Your InnerHero: On Carol Pearson’s Archetypes

“The most important thing in life is to stop saying “I wish” and start saying “I will”. Consider nothing impossible, then treat possibilities as probabilities.”
Charles Dickens, “David Copperfield”


David Copperfield, J. W. Smith

Carl Jung pioneered the idea of archetypes, described as ‘imprints of possibility’ which are available for everyone to access. The “Hero Within” is no learned treatise, but its sheer accessibility has made Jungian archetypal psychology easily understood. Carol Pearson describes her influential bestseller as ‘an operating manual for the psyche’. She has said that she wrote it for ordinary people who feel they could live extraordinary lives, and convincingly sets out to show how harnessing the power of the six mythic archetypes is a key to personal transformation.
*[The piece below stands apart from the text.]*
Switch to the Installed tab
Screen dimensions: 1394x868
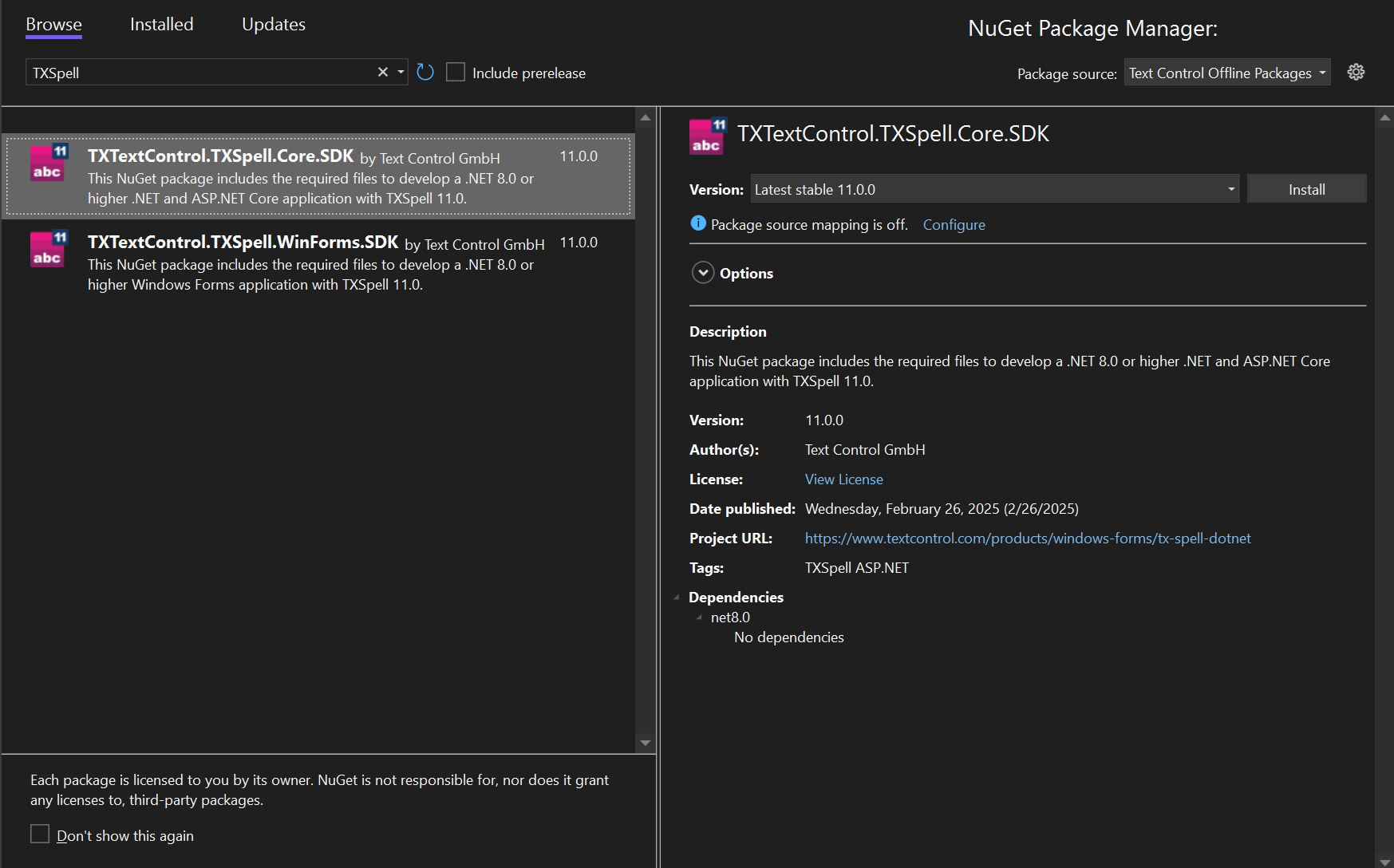pyautogui.click(x=161, y=24)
Archetype I: The Orphan Archetype
We are all born in innocence, but the job of the Orphan is to face life head-on instead of becoming attached to the victim mindset and states of dependency. You have integrated your Orphan when you stop craving protection and security, and are willing to let others be freer as well; when you can balance wariness with hope, avoiding the conclusion that ‘life is suffering’. You know about pain, but you also assert that it is not everything.

Charles Dickens published “David Copperfield” in 1849-1850. David is more or less an autobiography of Charles Dickens’ own life.